Raising your puppy right from the ground up!
Besides researching breeds, breeders/rescues (etc) there is a lot of things to do before bringing home your puppy. Most of these things are more about thinking through and pre planning to really help set up for a successful puppy-hood into adulthood. Everybody’s opinions of the ‘perfect’ dog is a little bit different. Some people don’t really care if their dogs are on furniture; while others really don’t want their dog on furniture for example. Nobody’s wrong, everybody has to live with their own dog. Everyone gets to choose -for the most part- how that dog behaves.

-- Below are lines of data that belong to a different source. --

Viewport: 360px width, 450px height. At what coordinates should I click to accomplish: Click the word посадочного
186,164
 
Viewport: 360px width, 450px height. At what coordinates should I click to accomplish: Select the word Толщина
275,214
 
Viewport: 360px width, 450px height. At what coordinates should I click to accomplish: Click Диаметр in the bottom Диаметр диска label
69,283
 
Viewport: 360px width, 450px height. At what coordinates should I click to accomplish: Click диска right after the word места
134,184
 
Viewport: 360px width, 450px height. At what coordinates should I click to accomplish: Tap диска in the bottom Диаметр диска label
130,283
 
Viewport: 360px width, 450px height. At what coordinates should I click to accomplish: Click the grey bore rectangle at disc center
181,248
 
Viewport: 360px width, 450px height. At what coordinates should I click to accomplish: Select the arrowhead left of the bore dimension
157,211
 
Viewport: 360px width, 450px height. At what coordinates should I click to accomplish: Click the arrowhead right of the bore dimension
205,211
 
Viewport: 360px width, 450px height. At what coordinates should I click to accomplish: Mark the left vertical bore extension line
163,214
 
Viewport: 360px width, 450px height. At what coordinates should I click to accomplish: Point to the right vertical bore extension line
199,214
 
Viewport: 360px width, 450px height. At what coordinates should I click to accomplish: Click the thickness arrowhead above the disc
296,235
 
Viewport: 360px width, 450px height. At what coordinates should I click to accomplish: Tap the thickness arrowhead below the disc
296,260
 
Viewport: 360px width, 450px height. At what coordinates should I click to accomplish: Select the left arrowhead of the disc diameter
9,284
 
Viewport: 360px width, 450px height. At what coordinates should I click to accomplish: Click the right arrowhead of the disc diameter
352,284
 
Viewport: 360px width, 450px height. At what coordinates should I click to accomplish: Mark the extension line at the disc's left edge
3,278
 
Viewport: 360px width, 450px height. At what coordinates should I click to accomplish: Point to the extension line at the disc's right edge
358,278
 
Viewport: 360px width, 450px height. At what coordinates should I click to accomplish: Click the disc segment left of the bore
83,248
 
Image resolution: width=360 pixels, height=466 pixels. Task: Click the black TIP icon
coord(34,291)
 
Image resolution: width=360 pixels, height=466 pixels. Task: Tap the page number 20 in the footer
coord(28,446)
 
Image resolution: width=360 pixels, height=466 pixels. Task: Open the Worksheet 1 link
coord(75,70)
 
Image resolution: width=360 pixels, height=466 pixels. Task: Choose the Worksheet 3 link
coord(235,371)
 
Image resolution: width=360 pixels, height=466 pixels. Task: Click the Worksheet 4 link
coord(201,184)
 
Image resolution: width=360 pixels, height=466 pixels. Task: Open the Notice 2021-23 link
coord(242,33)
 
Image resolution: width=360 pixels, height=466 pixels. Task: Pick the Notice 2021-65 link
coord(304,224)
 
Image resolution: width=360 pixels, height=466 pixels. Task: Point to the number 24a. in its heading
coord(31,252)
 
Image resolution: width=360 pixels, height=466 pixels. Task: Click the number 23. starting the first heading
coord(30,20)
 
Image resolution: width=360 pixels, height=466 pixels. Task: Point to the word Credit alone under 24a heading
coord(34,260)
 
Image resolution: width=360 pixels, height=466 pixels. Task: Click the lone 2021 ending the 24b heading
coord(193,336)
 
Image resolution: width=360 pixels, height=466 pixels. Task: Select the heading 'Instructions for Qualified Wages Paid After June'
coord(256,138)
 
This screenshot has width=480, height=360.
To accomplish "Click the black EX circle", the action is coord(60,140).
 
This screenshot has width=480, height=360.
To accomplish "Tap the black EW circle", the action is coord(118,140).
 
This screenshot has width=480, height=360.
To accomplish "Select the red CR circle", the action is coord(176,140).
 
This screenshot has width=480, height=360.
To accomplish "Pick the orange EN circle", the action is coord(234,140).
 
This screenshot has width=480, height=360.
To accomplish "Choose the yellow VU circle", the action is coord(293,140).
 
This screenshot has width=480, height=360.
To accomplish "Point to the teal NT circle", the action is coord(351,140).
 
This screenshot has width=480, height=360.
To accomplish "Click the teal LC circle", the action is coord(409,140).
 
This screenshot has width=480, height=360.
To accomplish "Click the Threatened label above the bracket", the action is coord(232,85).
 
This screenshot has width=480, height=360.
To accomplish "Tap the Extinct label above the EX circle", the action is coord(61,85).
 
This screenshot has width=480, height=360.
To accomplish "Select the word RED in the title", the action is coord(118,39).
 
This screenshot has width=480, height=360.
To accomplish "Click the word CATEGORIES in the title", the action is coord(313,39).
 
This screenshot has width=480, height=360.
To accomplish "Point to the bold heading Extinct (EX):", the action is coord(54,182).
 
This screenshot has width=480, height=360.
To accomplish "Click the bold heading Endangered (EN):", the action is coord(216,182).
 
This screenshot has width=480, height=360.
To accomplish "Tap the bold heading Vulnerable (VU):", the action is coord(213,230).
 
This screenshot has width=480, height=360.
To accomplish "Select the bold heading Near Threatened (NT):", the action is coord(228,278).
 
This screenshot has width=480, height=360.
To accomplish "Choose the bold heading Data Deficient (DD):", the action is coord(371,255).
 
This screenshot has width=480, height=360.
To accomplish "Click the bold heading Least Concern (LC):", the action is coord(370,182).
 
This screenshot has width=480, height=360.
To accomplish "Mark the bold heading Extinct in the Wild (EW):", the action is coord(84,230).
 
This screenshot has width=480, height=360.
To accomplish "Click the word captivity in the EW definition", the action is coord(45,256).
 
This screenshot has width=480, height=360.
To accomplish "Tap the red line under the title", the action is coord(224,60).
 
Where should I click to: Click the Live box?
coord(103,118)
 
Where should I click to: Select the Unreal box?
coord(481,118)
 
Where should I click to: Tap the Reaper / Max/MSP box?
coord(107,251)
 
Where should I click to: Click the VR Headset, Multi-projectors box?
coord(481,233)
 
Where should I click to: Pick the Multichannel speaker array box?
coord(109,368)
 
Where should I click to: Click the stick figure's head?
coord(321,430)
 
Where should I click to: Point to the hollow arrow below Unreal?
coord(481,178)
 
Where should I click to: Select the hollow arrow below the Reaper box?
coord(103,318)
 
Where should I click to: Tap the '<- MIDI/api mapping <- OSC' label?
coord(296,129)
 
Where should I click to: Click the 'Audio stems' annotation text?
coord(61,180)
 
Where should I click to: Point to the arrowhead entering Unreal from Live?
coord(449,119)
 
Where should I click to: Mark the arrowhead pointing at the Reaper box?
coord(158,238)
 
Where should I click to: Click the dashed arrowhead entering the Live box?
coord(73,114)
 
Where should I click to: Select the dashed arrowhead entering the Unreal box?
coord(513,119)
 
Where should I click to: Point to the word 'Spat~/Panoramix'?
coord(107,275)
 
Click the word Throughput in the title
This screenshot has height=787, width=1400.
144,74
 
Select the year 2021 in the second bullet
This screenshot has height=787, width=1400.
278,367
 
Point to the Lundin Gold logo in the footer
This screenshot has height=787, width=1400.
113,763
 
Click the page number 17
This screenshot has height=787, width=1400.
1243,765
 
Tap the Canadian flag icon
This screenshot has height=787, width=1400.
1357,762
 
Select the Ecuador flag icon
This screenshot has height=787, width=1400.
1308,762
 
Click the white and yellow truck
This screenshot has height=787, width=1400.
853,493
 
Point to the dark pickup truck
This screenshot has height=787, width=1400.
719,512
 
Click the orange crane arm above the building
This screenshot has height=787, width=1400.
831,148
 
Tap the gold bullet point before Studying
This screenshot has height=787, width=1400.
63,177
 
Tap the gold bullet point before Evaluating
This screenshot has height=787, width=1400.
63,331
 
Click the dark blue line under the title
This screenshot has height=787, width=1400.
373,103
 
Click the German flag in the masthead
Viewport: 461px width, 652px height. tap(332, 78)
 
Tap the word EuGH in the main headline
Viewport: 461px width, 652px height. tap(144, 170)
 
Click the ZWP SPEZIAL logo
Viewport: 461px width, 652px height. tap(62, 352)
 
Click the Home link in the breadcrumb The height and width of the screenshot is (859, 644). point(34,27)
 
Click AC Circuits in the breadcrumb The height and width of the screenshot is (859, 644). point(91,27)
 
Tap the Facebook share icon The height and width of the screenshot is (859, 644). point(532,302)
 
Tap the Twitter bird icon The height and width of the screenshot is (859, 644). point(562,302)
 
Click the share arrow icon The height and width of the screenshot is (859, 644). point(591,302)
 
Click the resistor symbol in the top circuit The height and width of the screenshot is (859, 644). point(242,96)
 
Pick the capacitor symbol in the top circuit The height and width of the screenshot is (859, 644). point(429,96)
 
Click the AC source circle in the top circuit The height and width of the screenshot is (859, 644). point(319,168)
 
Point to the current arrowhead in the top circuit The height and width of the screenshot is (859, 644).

Before taking home your puppy it really is in your best interest to sit down and really decide what you want your puppy’s life to look like. Or at the very least how you want your puppy to react to what your life looks like. If you always have friends over, do you want a dog that is continuously jumping at them at the doorway, or choosing to go and chew on their shoe? By envisioning your life and how you would like your dog to fit into it, you can really start from Square one. Teaching your puppy those behaviours that you want them to be very good at.
There’s a thousand and one things that your puppy can learn. It is up to you to make sure that the really important parts to you is what your puppy gets to practice the most. An easy way to really define what is important to you is to envision typical situations with your dog full grown. For example do you really love your puppy dragging you down the street to say hi to that stranger? Is this a useful behaviour for you? At 50lbs would you like your grown adult dog to do the same? Are you so extroverted that you love saying hi every single human being that you meet on the street? If you answered yes to ALL those questions that’s totally fine! However, most people don’t mind puppies pulling but they don’t like when their adult dog is lunging at the end of the leash to greet another stranger. If this sounds more like you, maybe you will want to figure out a game plan before letting your puppy meet strangers on the street. Perhaps, you don’t mind if your puppy greets people but you want them to think through their greetings. You don’t want the pulling, you don’t want the jumping but you do want a dog that’s friendly and polite. This is a plan you can start from day one to implement with greetings. Implementing it from day one means a decrease in frustration on either end of the leash.
By taking out some of your most common every day situations and really pre planning how you would like your dog to behave you can really shape your own personalized training planning. Remember that puppies make mistakes, – It might seem like a never ending tunnel at times. Keep with the plan. Let your puppy practice the behaviours you want not the behaviours you will want to change in the future.